Part of a data file
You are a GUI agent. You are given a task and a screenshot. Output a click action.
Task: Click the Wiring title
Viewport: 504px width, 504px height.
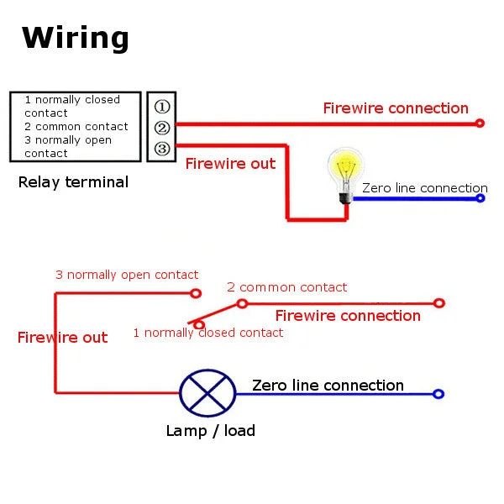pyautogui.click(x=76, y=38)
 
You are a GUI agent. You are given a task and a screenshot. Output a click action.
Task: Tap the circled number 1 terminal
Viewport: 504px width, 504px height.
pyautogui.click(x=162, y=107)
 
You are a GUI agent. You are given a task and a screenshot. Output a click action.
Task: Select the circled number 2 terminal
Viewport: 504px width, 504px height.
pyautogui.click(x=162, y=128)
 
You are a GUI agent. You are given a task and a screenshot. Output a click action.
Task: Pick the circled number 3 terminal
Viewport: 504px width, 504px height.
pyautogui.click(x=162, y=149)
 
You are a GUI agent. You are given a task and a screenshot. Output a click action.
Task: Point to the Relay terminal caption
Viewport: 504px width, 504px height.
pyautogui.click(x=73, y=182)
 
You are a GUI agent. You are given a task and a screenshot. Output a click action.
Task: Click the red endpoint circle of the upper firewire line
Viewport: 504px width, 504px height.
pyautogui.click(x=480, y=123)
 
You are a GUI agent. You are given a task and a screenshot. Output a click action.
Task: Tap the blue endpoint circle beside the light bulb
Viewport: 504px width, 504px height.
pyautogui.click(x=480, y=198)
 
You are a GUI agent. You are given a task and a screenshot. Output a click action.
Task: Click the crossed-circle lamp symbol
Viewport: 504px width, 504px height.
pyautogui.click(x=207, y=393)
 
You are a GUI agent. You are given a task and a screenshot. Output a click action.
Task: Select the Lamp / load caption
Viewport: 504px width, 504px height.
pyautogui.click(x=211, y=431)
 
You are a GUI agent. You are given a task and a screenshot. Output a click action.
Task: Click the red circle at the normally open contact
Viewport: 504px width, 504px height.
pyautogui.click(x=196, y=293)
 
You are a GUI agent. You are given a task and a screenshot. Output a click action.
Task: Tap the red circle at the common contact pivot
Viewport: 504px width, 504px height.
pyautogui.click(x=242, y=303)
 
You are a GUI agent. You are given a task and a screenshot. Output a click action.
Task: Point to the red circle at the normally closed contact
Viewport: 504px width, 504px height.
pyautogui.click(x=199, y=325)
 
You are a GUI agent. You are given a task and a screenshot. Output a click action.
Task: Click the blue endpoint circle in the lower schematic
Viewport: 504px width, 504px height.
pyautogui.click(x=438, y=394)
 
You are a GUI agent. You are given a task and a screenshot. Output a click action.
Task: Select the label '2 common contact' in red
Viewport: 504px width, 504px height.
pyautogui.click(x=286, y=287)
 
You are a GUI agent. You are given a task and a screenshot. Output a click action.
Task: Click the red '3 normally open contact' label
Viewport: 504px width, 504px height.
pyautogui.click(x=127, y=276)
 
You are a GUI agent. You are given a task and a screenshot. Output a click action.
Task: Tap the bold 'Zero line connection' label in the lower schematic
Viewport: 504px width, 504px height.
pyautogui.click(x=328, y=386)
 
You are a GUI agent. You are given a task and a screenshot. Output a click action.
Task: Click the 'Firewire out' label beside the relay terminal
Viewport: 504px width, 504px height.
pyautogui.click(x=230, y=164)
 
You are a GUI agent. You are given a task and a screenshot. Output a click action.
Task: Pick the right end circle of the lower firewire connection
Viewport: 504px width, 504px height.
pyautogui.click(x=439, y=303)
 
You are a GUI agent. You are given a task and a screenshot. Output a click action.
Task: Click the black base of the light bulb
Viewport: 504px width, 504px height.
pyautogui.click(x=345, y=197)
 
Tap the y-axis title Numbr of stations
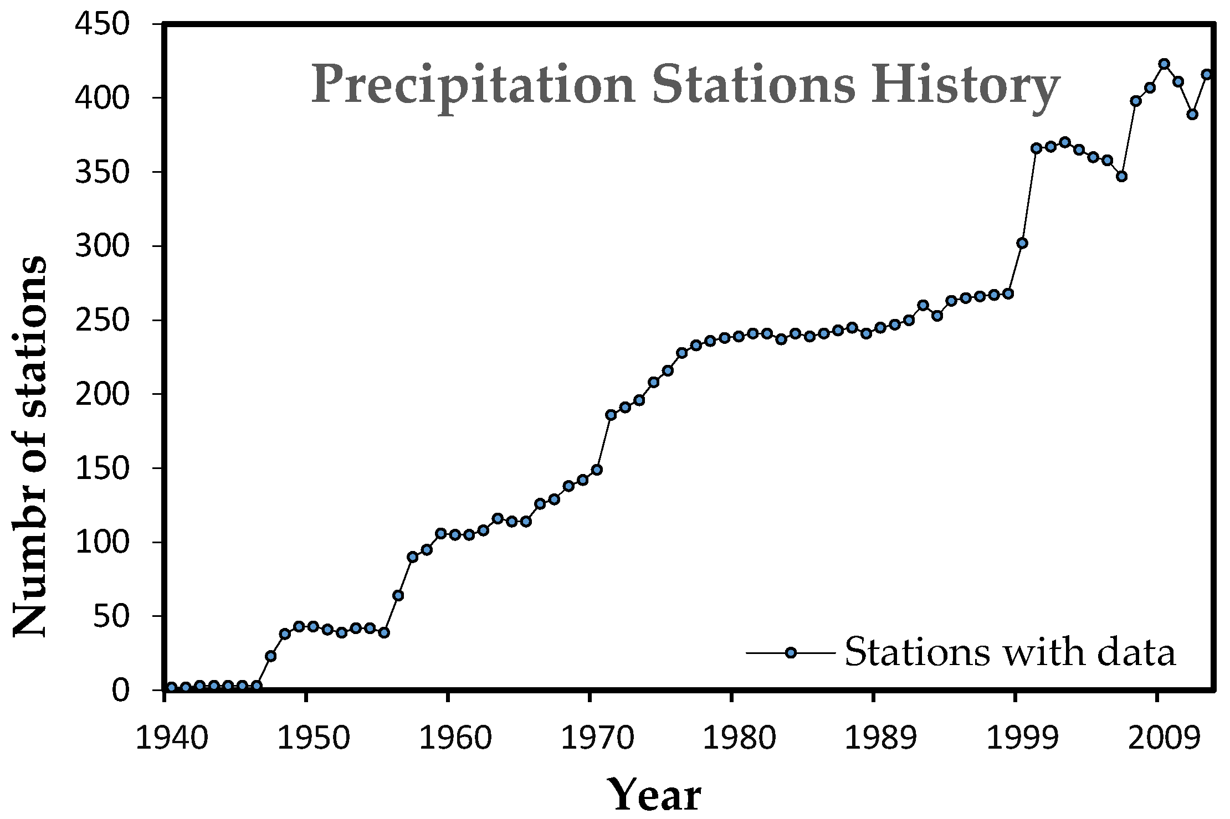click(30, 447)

Written task:
List each line in the listing that contains the word "light".

Written response:
Task: Tap the blue endpoint circle beside the light bulb
Task: Click the black base of the light bulb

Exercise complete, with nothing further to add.